WORK TO DO:
• 1. In the wedding-day passage below, swap "bathroom" for "kitchen" and write out everything from "E:  Yeah, I" down to "doesn’t bottom out.".
• 2. According to the wedding-day passage below, how many hairdressers were working at the salon?
• 3. Go on with the wedding-day passage below, picking up after its final sentence.

EXCERPT:

########################################

I am not particularly proud of the fact that I worked out every single day I was on vacation.  Every.  Single.  Day.  Including the day of the wedding, where I went for a trail run and proceeded to trip and fall less than seven minutes in.  I kept running.  And stood next to my best friend on her wedding day – with a bloodied knee and elbow.

I am, however, extremely proud of myself for the following conversation, which occurred shortly after the ill-fated run:

Me, to S – the bride-to-be:  Okay, my job today is to make sure you’re well-hydrated.  And I’m going to recruit one of the other girls to make sure I’m eating enough.

S:  I think that’s a great idea.  Chain of command or something.

Me, to E – a bridesmaid:  So, I have a job for you.

E:  Yeah, I thought I heard you guys talking in the bathroom – something about water?

Me:  Yes – I’m making sure S has plenty of water, and you have to remind me to eat so my blood sugar doesn’t bottom out.

E:  Okay.  When do you need to eat?

We proceed to create a plan.  We decide, based on the order of the day, that I should eat when I get my hair done (I was the last appointment – about 3 hours from breakfast) and when we’re leaving the hotel to do pictures before the ceremony.  Then is the ceremony and reception and I’m on my own after that.

Things are a little hectic at the salon.  Six girls, six completely different hairstyles, three hairdressers.  It is finally my turn in the chair and I look something akin to deer in headlights.  I am so very self-concious about my hair.  About the damage that a year-long relapse into an eating disorder has created.  It does not go unnoticed and the hairdresser mentions it.

########################################

SUPPLIED MATERIAL:
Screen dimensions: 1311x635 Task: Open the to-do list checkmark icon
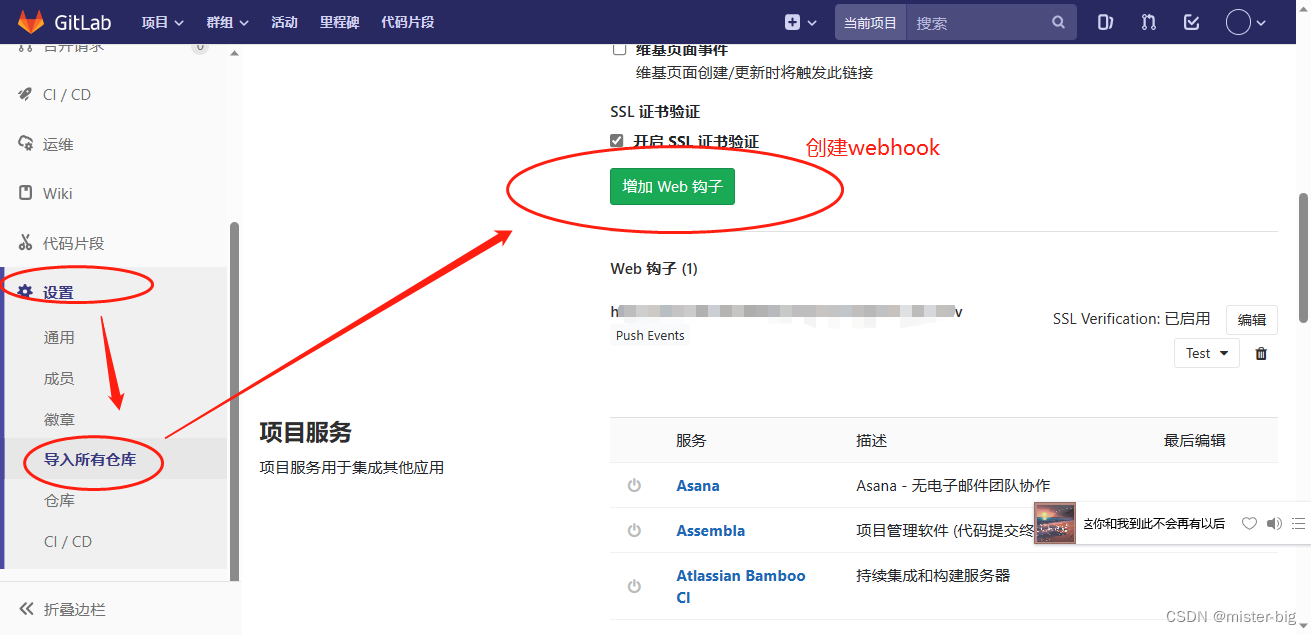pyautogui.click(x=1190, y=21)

########################################

RESPONSES:
• 1.
E:  Yeah, I thought I heard you guys talking in the kitchen – something about water?

Me:  Yes – I’m making sure S has plenty of water, and you have to remind me to eat so my blood sugar doesn’t bottom out.

• 2. Three.

• 3.
Nobody reminds me to eat.  I can feel my head start to get a little swimmy – just a little fuzzy, a little difficulty concentrating, a little light-headed.  I weigh my options.  I could skip my snack.  Nobody is watching or paying that much attention.  Nobody would notice.

I would notice, of course.  Already during the course of the trip I’ve blacked out multiple times, skipped meals, skipped snacks, caused my friend and her fiance’ to worry (to the point that her fiance’ flat-out stated that he was worried about me and offered to find me something I would eat).  I would know that I let my eating disorder run the day.  I would know that when my friend was reciting the vows she wrote, I was desperately trying not to pass out.  I would know.

I call to one of the girls in the corner.

“Hey, can somebody grab me the granola bar from my purse?  I need to have a snack.”